Z opinią Wróblewskiego zgodził się Piotr Semka, według którego rząd traci czas na puste gesty, a powinien zająć się reformami.

Mówiąc o postawie PiS w ostatnich dniach Piotr Zaremba zaznaczył, że "Jarosław Kaczyński wydaje się nie pamiętać iż kampanie wyborcze są głównie wizerunkowe", i kwestia kompetencji do rządzenia ma coraz mniejsze znaczenie.

Według Semki, różnica między Tuskiem a Kaczyńskim jest taka, że ten pierwszy ma szansę - tak jak wcześniejszy premier Kazimierz Marcinkiewicz - utrzymać swój korzystny medialny wizerunek przez długi czas.

Goście "Śniadania w Trójce" nie są zgodni co do oceny Radosława Sikorskiego, który nie przybył na spotkanie z Lechem Kaczyńskim.

Zdaniem Adama Bielana sposób, w jaki zachował się Sikorski był skandaliczny. Rzecznik PiS uważa, że planowane pierwsze spotkanie ministra spraw zagranicznych z prezydentem było bardzo istotne, zwłaszcza, że w ostatnim czasie wydarzyło się wiele ważnych rzeczy w polityce zagranicznej. "Mam nadzieję, że tego rodzaju zdarzenia nie będą miały więcej miejsca"- dodał polityk.

Jarosław Gowin z Platformy Obywatelskiej uważa, że na temat nieporozumień między sekretariatami ministra i prezydenta nie powinno się publicznie dyskutować. "Powinniśmy zamknąć ten temat dla dobra Polski"- uznał poseł PO.

Robert Draba z Kancelarii Prezydenta jest zdania, że Lech Kaczyński został w skandaliczny sposób odsunięty od kwestii polityki zagranicznej. Zdaniem Roberta Draby uniemożliwia to prezydentowi wykonywanie obowiązków głowy państwa.
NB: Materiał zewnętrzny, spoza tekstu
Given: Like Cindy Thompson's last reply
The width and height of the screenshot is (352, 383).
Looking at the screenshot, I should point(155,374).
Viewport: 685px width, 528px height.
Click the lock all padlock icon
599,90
Polityk dodał, że mamy do czynienia z jawnym kontestowaniem Konstytucji, która mówi, że prezydent reprezentuje państwo w polityce zagranicznej a Rada Ministrów powinna z nim współpracować.
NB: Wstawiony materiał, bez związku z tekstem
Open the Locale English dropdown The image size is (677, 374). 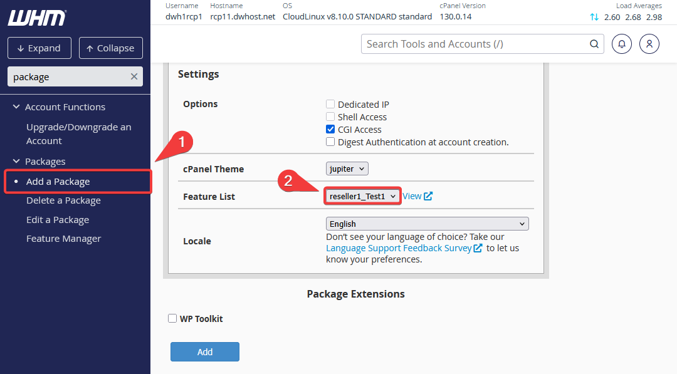click(427, 224)
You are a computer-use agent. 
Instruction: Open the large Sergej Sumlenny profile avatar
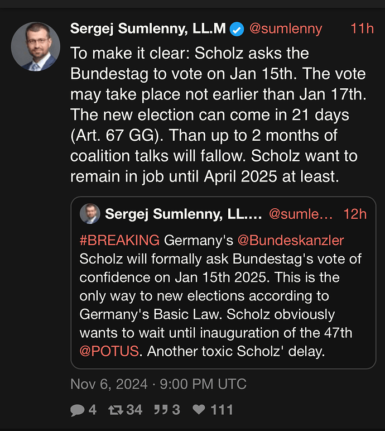36,46
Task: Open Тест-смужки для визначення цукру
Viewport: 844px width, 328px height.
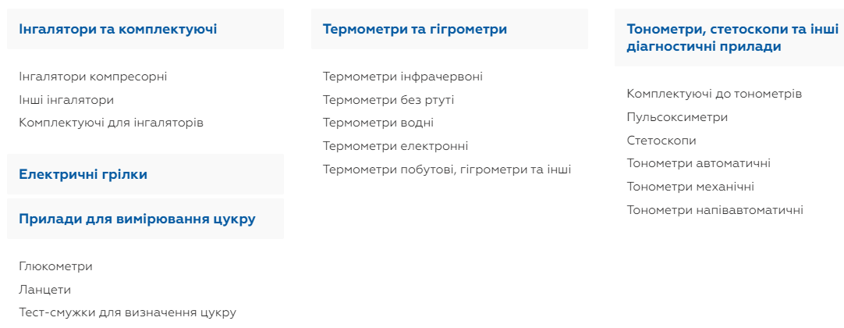Action: pyautogui.click(x=127, y=312)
Jarosław Kalinowski uważa, że cały konflikt to gra polityczna. Kalinowski zaapelował, aby nie kierować się emocjami.

Także Jerzy Szmajdziński zwrócił się do polityków o dobrą wolę w kształtowaniu stosunków w państwie. Polityk LiD powiedział, że jest niedopuszczalne, aby prezydent nie był informowany o istotnych sprawach. Poseł dodał jednak, że w stosunkach zewnętrznych Lech Kaczyński reprezentuje kraj w trzech kwestiach: ratyfikowania umów międzynarodowych, powoływania ambasadorów i przyjmowania listów uwierzytelniajacych. "Natomiast to Rada Ministów prowadzi politykę zewnętrzną i wewnetrzną"- podkreślił Szmajdziński.
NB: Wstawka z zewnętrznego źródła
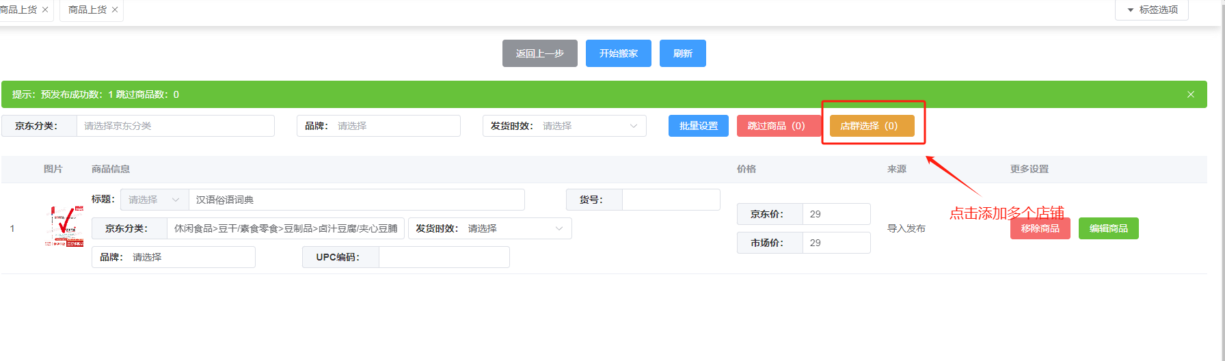
Task: Click the 返回上一步 button
Action: pos(539,53)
Jarosław Gowin jest zdania, że Donald Tusk wykonał gest dobrej woli w stronę Rosji, a teraz musimy czekać, czy tę dobrą wolę odwzajemni nasz partner. Polityk odniósł się w ten sposób do decyzji premiera o zaprzestaniu blokowania przez Polskę rozmów w sprawie członkostwa Rosji w OECD.

Adam Bielan skrytykował decyzję Tuska i powiedział, że jest to jego pierwsza, prestiżowa porażka. Zdaniem Bielana usilne starania premiera oraz ministra spraw zagranicznych, aby wpłynąć na Moskwę nie przynoszą skutku. Polityk uważa, że Polska powinna kontynuować stosunki z Rosja za pośrednictwem Brukseli. "Bezpośrednie rozmowy z Rosją to krok do tyłu"- uznał Bielan.

Jarosław Gowin powiedział, że polityka wobec Rosji jest bardzo skomplikowaną kwestią, a decyzja Donalda Tuska jest obarczona pewnym ryzykiem. "Czy była to decyzja słuszna czy nie, przekonamy się w ciągu kilku miesięcy"- dodał Gowin.